Coloumb Stress Modeling of the 2011 M5.7 Oklahoma Earthquake Sequence

On 6 November 2011, a M5.7 earthquake ruptured a ~N55E-striking trend near the Wilzetta fault in Prague, Oklahoma. This earthquake was preceded by a M5.0 foreshock that occurred on 5 November 2011 and followed by a M5.0 aftershock that occurred on 8 November 2011. Three broadband seismometers were deployed following the M5.0 foreshock, and an additional seven broadband, eight short-period, and five strong-motion seismometers were installed following the mainshock, as part of a OU/PASSCAL-RAMP experiment. In addition, ten USGS stations were deployed in an approximately 100 km long linear array east of the mainshock epicenter.

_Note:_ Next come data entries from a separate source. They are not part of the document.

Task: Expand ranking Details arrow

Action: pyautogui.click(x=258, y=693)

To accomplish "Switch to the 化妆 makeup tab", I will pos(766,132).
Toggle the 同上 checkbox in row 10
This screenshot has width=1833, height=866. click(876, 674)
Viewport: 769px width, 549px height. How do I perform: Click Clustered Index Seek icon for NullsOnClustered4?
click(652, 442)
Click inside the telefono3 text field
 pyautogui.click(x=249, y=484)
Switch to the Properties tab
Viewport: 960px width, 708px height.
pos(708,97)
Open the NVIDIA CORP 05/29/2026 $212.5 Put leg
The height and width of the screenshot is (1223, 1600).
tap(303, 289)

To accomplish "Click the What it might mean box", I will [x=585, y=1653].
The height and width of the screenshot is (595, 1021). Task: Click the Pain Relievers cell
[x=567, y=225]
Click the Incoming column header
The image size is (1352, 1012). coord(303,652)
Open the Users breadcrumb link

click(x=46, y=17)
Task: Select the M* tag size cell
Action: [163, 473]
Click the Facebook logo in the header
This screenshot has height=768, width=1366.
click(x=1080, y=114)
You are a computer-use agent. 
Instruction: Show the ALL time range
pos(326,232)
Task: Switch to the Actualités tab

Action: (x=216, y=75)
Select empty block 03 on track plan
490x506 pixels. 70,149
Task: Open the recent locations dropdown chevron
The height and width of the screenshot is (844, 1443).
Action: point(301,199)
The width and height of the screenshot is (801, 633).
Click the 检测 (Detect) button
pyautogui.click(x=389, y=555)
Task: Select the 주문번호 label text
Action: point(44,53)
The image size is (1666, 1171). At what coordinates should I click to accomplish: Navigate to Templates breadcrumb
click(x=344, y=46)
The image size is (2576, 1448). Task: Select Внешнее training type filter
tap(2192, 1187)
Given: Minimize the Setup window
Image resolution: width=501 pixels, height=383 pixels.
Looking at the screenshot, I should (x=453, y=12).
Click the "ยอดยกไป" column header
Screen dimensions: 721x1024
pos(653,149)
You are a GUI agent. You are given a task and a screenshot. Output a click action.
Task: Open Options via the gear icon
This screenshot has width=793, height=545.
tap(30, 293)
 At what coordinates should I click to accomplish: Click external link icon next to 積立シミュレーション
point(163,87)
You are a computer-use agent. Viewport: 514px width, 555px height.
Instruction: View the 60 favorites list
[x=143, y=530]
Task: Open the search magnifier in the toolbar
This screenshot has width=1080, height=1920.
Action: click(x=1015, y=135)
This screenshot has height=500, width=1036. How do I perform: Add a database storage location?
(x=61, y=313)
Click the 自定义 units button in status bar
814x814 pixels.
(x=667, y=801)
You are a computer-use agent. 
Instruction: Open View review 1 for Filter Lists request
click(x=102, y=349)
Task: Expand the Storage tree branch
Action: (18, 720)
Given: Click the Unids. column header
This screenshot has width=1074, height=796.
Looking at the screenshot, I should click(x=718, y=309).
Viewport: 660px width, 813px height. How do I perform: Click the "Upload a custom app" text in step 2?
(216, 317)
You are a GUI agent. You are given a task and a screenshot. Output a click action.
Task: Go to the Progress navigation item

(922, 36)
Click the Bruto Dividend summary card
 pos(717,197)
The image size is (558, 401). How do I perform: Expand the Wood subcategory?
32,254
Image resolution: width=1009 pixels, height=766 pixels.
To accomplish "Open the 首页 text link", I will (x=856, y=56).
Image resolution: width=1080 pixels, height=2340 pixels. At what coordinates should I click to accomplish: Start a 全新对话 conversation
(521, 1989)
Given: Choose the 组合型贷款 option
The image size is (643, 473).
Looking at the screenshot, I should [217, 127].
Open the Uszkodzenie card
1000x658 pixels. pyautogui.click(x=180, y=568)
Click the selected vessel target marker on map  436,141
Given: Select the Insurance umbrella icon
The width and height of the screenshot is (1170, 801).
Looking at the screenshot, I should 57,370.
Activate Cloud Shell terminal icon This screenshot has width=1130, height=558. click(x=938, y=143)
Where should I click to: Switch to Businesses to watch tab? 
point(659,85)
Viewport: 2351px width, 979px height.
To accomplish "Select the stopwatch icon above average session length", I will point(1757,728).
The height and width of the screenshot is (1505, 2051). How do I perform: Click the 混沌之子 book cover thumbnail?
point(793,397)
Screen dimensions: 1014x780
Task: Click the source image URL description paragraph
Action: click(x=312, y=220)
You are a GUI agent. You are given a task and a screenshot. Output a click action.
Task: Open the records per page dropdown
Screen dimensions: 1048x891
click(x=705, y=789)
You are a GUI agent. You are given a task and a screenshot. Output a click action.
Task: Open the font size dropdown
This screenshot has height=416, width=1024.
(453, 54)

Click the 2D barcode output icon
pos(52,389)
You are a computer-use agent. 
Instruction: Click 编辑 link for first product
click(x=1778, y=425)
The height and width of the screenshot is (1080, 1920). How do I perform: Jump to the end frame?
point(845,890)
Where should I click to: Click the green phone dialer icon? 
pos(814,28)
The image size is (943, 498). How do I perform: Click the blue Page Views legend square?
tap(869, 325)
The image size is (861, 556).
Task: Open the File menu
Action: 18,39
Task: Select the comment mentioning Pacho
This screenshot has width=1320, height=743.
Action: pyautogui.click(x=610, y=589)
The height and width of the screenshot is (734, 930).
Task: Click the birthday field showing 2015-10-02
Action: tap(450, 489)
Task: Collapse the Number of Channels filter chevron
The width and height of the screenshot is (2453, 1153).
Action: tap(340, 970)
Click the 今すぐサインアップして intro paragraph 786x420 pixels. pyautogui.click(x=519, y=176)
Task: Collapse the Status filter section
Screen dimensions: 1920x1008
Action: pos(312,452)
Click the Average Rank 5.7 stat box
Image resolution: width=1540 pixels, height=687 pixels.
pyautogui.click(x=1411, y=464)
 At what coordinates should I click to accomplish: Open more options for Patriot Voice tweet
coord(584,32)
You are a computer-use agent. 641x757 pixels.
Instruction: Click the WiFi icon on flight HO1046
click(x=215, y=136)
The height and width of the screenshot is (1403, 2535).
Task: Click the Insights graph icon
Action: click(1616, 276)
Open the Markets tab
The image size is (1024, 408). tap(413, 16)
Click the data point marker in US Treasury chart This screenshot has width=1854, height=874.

Using these temporary stations, approximately 700 events were recorded in the twelve hours leading up to the mainshock. The M5.7 event was followed by an active aftershock sequence and we manually detected aftershocks in the hours and days following the mainshock. Approximately 1000 events are located using manually picked arrivals and a 1D velocity model. Here, we use Coulomb 3 (Toda et al., 2011) to investigate the local Coulomb stress changes due to the M5.0 foreshock, M5.7 mainshock, and M5.0 aftershock. The foreshocks and aftershocks located within the first few hours surrounding the mainshock suggest very active faulting, with events defining three near-vertical fault planes. The planes defined by the seismicity of the foreshock and mainshock strike 34° and 55°, consistent with the range of strikes within the Wilzetta fault zone. The M5.0 aftershock appears to have occurred on a plane striking nearly 90°, clearly distinct from structures that were previously mapped. We first examine whether the stress change induced by the M5.0 foreshock increases the stress at the hypocentral location of the subsequent mainshock. Similarly, we determine the combined stress change from the foreshock and mainshock at the hypocentral location of the largest aftershock. Then, we compare the spatial distribution of earthquake activity after each of the three primary events to the Coulomb stress changes imposed on fault orientations inferred from aftershock focal mechanisms. These results will improve our understanding of earthquake interaction and triggering in this intraplate region.